What is needed is an exact reproduction of the lines from the one that contains "The height and width of the screenshot is (221, 407)." through the end of the data, both included and nothing else, with pictures omitted.

Material for the task:
_ _ _ _ _

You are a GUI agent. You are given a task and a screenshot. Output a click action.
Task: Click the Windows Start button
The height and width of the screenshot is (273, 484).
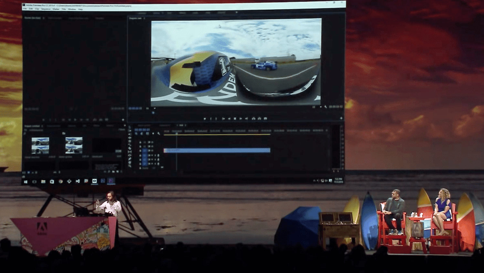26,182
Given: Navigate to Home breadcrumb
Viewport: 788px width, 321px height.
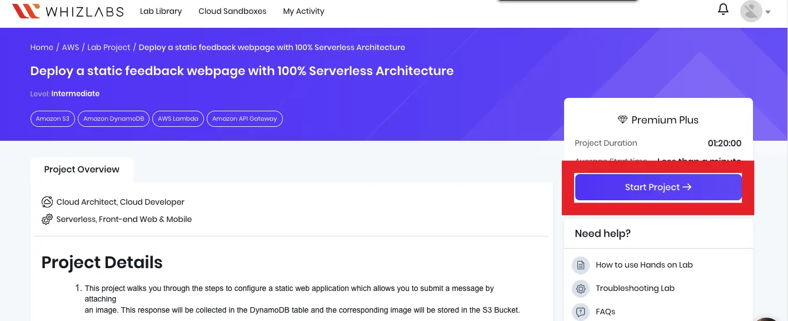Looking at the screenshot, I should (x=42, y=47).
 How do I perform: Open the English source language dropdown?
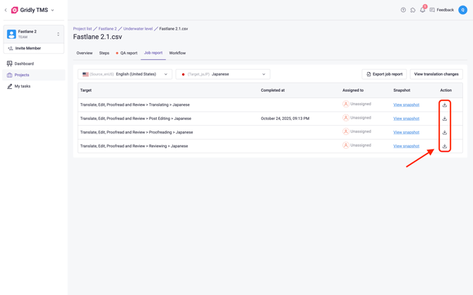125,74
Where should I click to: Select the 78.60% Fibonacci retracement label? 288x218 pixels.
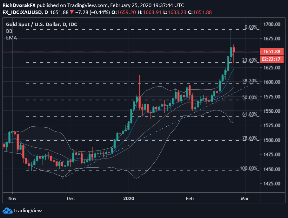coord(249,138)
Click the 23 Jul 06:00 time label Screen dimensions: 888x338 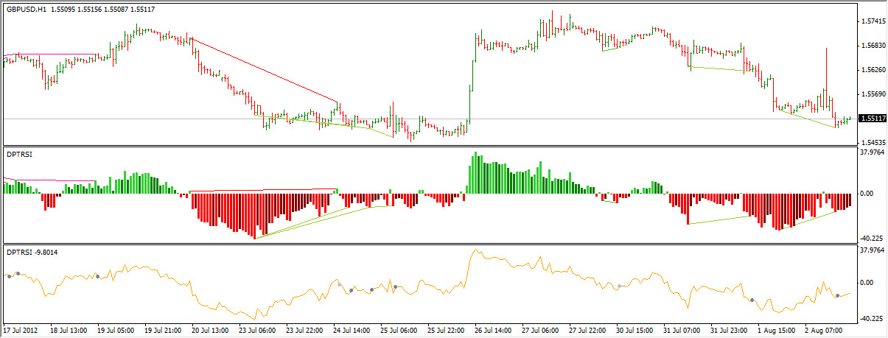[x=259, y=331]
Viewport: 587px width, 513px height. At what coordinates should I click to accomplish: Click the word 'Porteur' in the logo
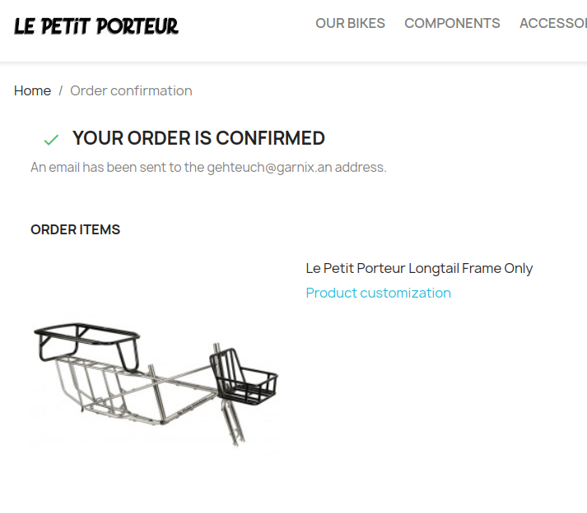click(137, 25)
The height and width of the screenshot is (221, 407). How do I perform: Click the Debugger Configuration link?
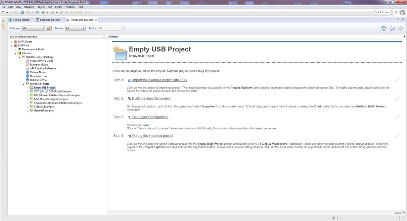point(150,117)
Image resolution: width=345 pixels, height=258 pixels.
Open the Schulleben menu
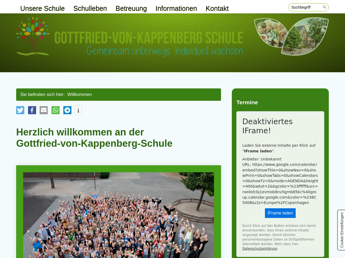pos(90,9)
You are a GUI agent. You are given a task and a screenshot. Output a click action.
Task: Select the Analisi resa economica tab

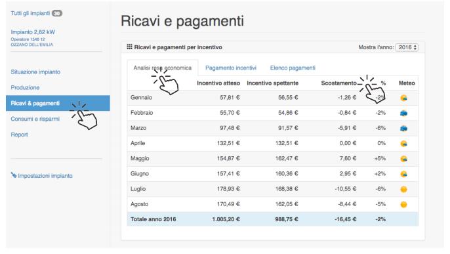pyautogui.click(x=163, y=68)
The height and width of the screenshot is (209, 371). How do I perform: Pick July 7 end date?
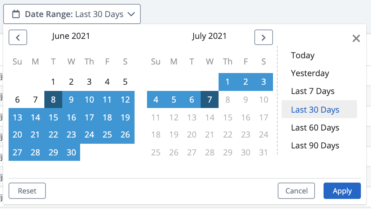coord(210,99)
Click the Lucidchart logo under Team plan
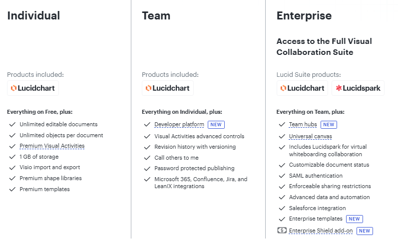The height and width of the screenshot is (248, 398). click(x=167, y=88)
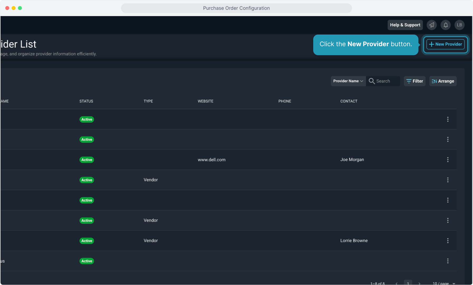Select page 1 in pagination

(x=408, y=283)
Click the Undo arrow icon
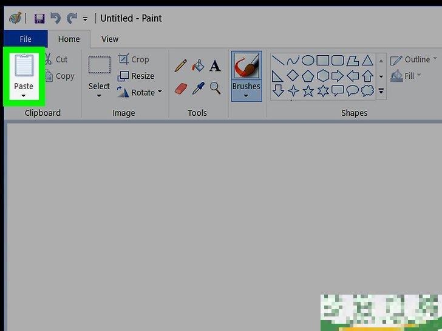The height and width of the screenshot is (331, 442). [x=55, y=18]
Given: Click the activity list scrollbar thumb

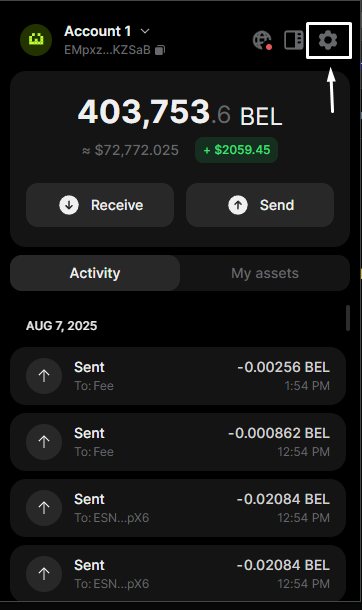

_ _ _ _ _

Output of the task:
The height and width of the screenshot is (221, 407). How do I perform: Click the Debugger Configuration link?
point(150,117)
Image resolution: width=345 pixels, height=258 pixels.
Open the Schulleben menu
pos(90,9)
You are a GUI agent. You are given a task and a screenshot. Output a click action.
Task: Select the Analisi resa economica tab

pyautogui.click(x=163, y=68)
The height and width of the screenshot is (209, 371). How do I perform: Pick July 7 end date?
coord(210,99)
Click the Lucidchart logo under Team plan
The height and width of the screenshot is (248, 398). click(x=167, y=88)
Select page 1 in pagination

(x=408, y=283)
Click the Undo arrow icon
The height and width of the screenshot is (331, 442). [x=55, y=18]
Given: Click the activity list scrollbar thumb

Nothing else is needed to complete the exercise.